Global Warming and Complex Models

Actually, the people at realclimate.org do have a disdain againts engineers, or it is just this one physicist (though he is a guest commentator, so it figures).
Actually, he thinks that engineers are so stupid that they only can calculate a very straightforward one-iteration equation problem.

He dismisses a whole field of engineering called: Numeric simulations. He later adds that this is the current method used. He never refers to numerical simulation, but rather describes what it is. You simulate the earth as a given set of layers (Elements) which have different properties and governing laws and then the computer solves the differential equations resulting from them with a specific method.

And finally, he cannot (or will not) accept that any model needs an experimental proof. However, he says that it suffices to have a model that includes all the factors someone can think about, without experimentational results.
I hope this guy never has led an engineering problem or other real world constructions, because I would fear for all users.
You can't just take a mathematical-physical model stuff in your idea and take the results as a given fact.

For example.:
I was involved in 3D-broaching simulations and heat transfer modelation, which is fairly good understood in a relatively closed environment.
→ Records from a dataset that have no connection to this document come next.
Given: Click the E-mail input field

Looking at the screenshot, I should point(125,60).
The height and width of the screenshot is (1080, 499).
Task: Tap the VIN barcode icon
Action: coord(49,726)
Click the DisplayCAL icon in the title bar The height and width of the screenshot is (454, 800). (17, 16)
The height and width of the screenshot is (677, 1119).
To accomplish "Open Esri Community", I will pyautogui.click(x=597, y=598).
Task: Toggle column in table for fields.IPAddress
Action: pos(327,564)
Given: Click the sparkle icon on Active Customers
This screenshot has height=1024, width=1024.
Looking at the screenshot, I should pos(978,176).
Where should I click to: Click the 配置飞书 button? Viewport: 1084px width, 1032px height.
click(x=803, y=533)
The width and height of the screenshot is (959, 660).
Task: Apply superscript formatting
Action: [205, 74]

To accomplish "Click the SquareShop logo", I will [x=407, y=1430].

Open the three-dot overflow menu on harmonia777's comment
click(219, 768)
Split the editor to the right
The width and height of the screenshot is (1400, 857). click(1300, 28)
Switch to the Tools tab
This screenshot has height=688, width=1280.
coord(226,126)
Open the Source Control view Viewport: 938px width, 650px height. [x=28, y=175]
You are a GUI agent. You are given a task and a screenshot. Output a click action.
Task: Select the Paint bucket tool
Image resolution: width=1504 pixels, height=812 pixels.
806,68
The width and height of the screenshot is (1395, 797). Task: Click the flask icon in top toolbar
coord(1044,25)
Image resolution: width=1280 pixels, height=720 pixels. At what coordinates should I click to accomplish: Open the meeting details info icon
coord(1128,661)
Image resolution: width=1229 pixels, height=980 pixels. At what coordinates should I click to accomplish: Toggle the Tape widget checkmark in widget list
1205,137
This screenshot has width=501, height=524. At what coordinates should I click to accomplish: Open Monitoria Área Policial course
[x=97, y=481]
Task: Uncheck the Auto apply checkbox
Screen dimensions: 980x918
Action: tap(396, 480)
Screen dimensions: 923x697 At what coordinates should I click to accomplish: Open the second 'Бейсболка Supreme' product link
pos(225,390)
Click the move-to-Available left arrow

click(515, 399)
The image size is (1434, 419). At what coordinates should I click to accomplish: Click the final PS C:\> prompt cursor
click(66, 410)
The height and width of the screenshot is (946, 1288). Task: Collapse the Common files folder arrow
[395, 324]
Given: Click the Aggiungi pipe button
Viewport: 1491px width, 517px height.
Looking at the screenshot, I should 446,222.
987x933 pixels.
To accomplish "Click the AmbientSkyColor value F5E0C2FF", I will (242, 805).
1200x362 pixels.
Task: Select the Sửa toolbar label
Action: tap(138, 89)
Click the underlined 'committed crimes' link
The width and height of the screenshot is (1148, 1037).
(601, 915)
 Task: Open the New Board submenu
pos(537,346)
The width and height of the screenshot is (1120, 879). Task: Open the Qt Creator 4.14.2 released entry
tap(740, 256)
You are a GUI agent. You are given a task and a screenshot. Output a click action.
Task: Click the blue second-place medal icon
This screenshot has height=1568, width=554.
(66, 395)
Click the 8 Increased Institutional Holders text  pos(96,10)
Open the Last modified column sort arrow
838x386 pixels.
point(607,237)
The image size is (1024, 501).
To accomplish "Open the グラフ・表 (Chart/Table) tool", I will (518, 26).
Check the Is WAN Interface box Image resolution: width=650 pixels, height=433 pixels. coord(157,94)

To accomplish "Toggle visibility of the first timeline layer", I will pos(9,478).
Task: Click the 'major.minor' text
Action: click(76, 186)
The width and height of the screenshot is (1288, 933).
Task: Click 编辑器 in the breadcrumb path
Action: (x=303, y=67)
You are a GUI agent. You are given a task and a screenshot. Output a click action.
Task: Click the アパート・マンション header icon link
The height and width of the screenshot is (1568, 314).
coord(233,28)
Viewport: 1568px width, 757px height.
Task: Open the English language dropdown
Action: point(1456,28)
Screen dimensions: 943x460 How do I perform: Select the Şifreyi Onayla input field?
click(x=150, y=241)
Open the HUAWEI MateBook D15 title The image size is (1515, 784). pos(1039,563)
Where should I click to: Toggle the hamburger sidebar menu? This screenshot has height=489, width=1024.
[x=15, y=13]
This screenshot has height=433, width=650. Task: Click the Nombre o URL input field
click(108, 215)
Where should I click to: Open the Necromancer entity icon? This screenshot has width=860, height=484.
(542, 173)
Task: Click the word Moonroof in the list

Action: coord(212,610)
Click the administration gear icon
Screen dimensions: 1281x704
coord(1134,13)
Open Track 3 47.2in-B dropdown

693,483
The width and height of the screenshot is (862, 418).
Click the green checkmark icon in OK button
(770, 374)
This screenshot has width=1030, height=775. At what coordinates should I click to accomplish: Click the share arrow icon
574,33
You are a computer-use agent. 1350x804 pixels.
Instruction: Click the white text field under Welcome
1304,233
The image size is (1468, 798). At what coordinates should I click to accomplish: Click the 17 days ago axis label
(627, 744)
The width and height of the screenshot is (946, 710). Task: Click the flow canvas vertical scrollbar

A closed environment is here a production facility and a clean work environment and fairly good understood means +/- 5 Kelvin deviation.
I mean, we can get results that are in the range fo +/- 5°C of the real-world example and we can get our data directly from a thermo-cam in a closed environment with good boundary conditions and material data.
So, we have this deviation of 5 °C from the actual temperature rise and this is only when we assume that there is a stable equilibrium, because the process during the heating is virtually unkown (due to its complexity).

And ultimately, this is what this scientist acknowledges in the last paragraphs. Climate is too complex for a few set of straight equations and this is also not what engineers complain about. He obviously doesn't have a lot of conversations with engineers, or he wouldn't have phrased his response like that, especially engineers who worked in a simulation department.